EXERCISE PROMPT =
Your answer should be the records again, unchanged in wording and free of images.

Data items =
◇ ◇ ◇ ◇ ◇
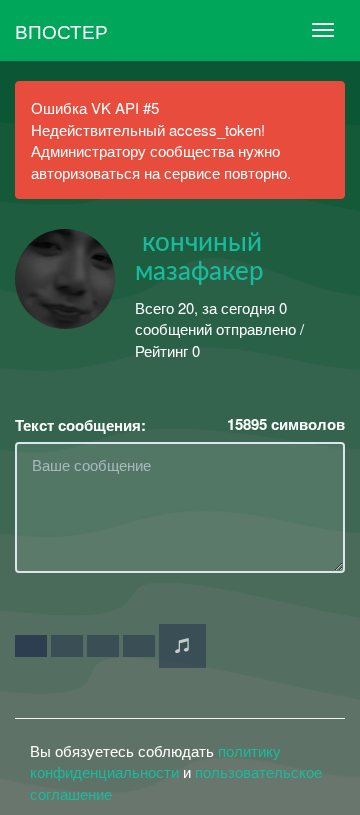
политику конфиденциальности (155, 761)
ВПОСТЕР (61, 30)
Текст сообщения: (80, 425)
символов (286, 424)
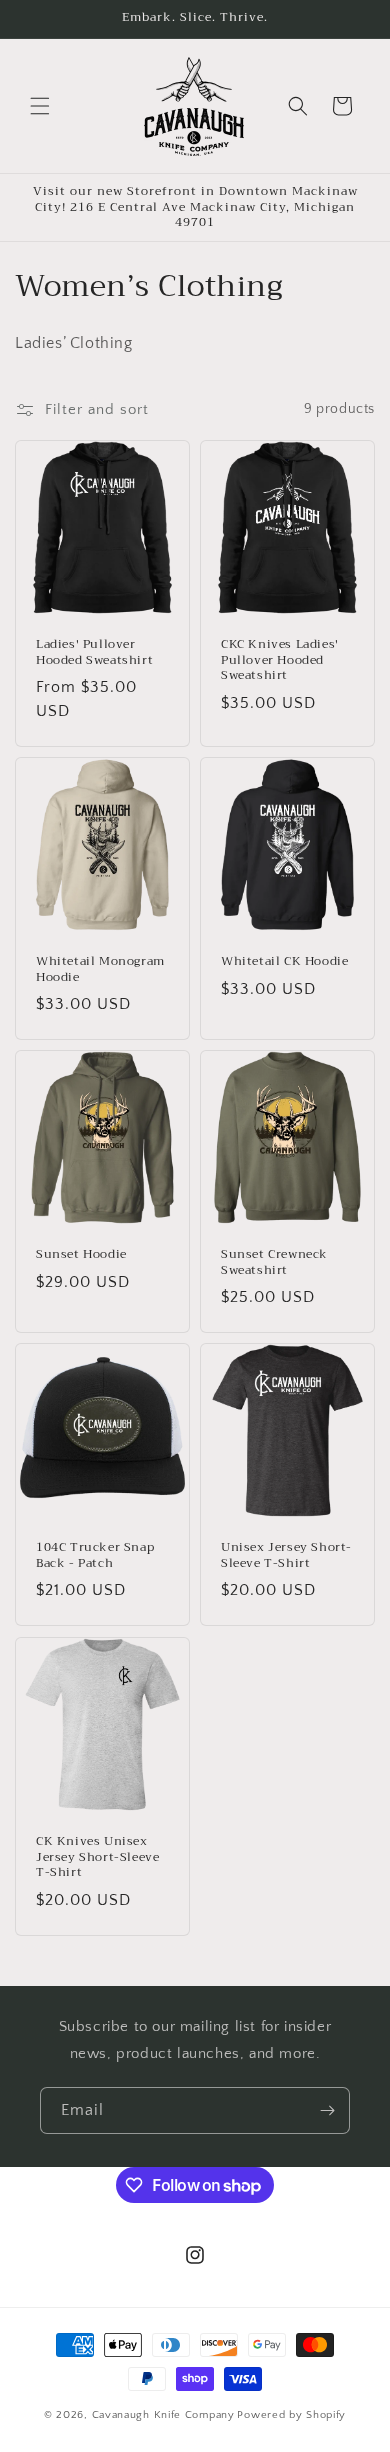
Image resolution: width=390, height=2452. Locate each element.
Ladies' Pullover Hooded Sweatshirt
◇ ◇ ◇ ◇ ◇
SOLUTION FOR THIS TASK =
политику конфиденциальности (155, 761)
ВПОСТЕР (61, 30)
Текст сообщения: (80, 425)
символов (286, 424)
Image resolution: width=390, height=2452. Locate each element.
Ladies' Pullover Hooded Sweatshirt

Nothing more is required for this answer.